#### TEXTO DEL DOCUMENTO

La división internacional del trabajo consiste en que unos países se especializan
en ganar y otros en perder. Nuestra comarca del mundo, que hoy llamamos
América Latina, fue precoz: se especializó en perder desde los remotos tiempos en
que los europeos del Renacimiento se abalanzaron a través del mar v le hundieron
los dientes en la garganta. Pasaron los siglos y América Latina perfeccionó sus
funciones Este va no es el reino de las maravillas donde la realidad derrotaba a la
fábula y la imaginación era humillada por los trofeos de la conquista, los
yacimientos de oro y las montañas de plata. Pero la región sigue trabajando de
sirvienta. Continúa existiendo al servicio de las necesidades ajenas, como fuente y
reserva del petróleo y el hierro, el cobre y la carne, las frutas y el café, las materias
primas y los alimentos con destino a los países ricos que ganan consumiéndolos,
mucho más de lo que América Latina gana produciéndolos. Son mucho más altos
los impuestos que cobran los compradores que los precios que reciben los
vendedores; y al fin y al cabo, como declaró en julio de 1968 Covey T. Oliver,
coordinador de la Alianza para el Progreso, «hablar de precios justos en la
actualidad es un concepto medieval. Estamos en plena época de la libre
comercialización...» Cuanta más libertad se otorga a los negocios, más cárceles se
hace necesario construir para quienes padecen los negocios. Nuestros sistemas de
inquisidores y verdugos no sólo funcionan para el mercado externo dominante;
proporcionan también caudalosos manantiales de ganancias que fluyen de los
empréstitos y las inversiones extranjeras en los mercados internos dominados. «Se
ha oído hablar de concesiones hechas por América Latina al capital extranjero, pero
no de concesiones hechas por los Estados Unidos al capital de otros países... Es que
nosotros no damos concesiones», advertía, allá por 1913, el presidente
norteamericano Woodrow Wilson. Él estaba seguro: «Un país --decía- es poseído y
dominado por el capital que en él se haya invertido». Y tenía razón. Por el camino
hasta perdimos el derecho de llamarnos americanos, aunque los haitianos y los
cubanos ya habían asomado a la historia, como pueblos nuevos, un siglo antes de
que los peregrinos del Mayflower se establecieran en las costas de Plymouth.
Ahora América es, para el mundo, nada más que los Estados Unidos: nosotros
habitamos, a lo sumo, una sub -América, una América de segunda clase, de
nebulosa identificación.

########

Responde estas preguntas a partir del texto sobre América Latina:
1. ¿En qué mes y año hizo Covey T. Oliver su declaración sobre los precios justos?
2. ¿Qué presidente norteamericano habló, hacia 1913, de las concesiones al capital extranjero?
3. ¿Qué pueblos habían asomado a la historia un siglo antes de que los peregrinos del Mayflower se establecieran en Plymouth?

#### DATOS PROPORCIONADOS

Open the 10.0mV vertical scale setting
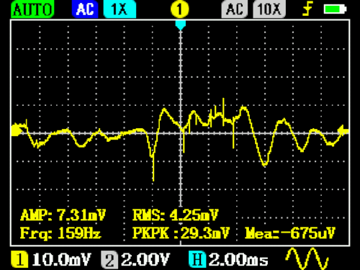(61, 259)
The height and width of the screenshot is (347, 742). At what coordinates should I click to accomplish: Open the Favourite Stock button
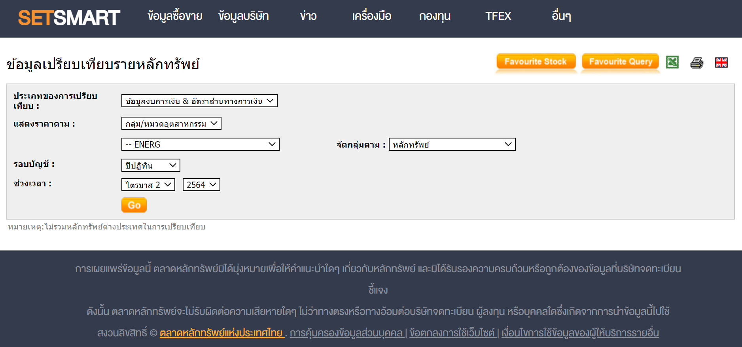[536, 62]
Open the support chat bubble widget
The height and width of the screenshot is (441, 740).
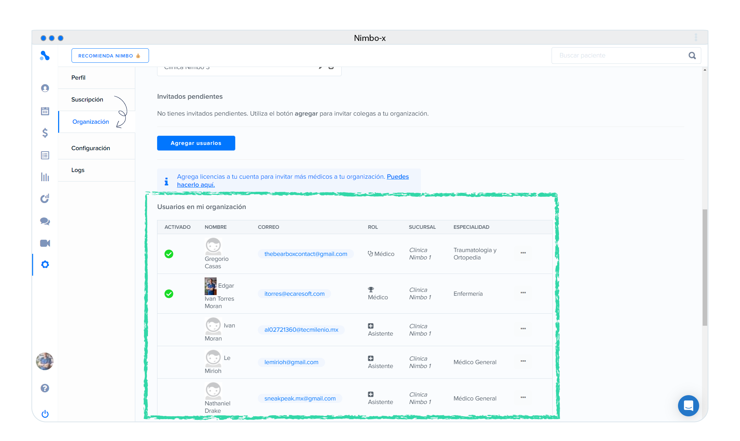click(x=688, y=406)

########
#### DATOS PROPORCIONADOS

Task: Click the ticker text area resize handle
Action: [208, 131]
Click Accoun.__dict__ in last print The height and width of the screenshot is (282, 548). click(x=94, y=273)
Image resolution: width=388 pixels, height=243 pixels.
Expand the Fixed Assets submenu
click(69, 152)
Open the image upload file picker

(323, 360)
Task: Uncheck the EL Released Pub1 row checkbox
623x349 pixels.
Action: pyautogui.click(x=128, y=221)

########
#### DATOS PROPORCIONADOS

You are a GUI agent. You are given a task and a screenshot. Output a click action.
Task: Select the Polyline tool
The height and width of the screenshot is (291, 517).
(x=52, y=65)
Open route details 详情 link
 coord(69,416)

########

RESPUESTA CORRECTA ::
1. En julio de 1968.
2. Woodrow Wilson.
3. Los haitianos y los cubanos.